__Task goal__:
The exercise asks you to copy every line below in which "computer" appears.

__Record set__:
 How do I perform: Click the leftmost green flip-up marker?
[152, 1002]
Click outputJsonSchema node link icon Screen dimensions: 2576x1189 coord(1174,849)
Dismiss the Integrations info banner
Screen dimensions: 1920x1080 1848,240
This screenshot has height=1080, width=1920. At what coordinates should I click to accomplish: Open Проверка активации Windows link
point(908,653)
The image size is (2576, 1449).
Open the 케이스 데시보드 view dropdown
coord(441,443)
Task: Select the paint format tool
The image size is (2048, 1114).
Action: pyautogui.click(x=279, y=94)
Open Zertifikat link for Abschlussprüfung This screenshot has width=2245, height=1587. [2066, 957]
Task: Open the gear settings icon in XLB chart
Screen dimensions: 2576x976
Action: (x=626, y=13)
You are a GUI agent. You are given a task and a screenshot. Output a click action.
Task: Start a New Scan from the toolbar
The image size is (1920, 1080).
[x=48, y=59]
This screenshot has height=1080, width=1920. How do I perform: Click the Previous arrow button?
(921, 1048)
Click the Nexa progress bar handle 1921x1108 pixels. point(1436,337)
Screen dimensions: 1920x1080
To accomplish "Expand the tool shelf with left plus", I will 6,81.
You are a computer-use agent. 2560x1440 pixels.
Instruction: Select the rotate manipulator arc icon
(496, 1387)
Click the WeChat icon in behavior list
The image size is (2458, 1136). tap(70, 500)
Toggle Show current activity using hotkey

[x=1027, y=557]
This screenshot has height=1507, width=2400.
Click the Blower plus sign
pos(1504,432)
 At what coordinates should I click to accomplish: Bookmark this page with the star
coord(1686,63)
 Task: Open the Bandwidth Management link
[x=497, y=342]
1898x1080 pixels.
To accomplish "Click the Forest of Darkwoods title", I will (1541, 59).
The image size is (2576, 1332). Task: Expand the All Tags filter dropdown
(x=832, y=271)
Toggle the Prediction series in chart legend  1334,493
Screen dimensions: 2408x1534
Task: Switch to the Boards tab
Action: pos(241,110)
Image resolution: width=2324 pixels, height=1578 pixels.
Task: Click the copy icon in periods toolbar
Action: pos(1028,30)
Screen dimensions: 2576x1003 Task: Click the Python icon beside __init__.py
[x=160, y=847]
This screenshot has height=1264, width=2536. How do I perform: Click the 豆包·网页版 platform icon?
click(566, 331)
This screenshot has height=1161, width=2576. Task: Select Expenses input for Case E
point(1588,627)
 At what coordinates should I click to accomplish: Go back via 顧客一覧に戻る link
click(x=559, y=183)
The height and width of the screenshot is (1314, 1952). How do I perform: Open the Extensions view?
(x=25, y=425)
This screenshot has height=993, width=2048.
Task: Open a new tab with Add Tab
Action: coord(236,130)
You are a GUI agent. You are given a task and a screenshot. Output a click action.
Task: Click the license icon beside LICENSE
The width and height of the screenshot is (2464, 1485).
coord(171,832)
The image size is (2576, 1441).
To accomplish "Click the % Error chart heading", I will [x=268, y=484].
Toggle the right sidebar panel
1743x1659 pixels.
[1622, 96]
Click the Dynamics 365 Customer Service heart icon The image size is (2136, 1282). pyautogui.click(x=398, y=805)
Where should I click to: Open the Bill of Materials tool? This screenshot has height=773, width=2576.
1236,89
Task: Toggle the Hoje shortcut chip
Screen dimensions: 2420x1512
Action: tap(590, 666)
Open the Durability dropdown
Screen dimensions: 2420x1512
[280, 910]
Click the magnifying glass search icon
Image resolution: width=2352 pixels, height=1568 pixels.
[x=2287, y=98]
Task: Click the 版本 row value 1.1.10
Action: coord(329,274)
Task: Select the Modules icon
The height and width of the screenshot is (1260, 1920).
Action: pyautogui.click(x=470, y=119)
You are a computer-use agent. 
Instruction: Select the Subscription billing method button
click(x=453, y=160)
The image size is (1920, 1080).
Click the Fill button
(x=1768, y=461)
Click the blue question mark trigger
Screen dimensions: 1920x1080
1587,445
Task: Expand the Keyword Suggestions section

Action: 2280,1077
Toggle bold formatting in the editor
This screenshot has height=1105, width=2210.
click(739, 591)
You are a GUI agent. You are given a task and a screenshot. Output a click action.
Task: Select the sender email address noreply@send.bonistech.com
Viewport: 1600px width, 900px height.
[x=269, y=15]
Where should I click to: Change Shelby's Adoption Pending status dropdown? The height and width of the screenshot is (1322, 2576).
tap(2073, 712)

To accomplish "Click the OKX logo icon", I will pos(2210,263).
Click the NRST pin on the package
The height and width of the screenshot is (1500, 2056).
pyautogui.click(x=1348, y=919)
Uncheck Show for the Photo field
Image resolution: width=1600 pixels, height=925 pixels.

__Solution to the exercise__:
You are a computer-use agent. 2560x1440 pixels.
You are a computer-use agent. 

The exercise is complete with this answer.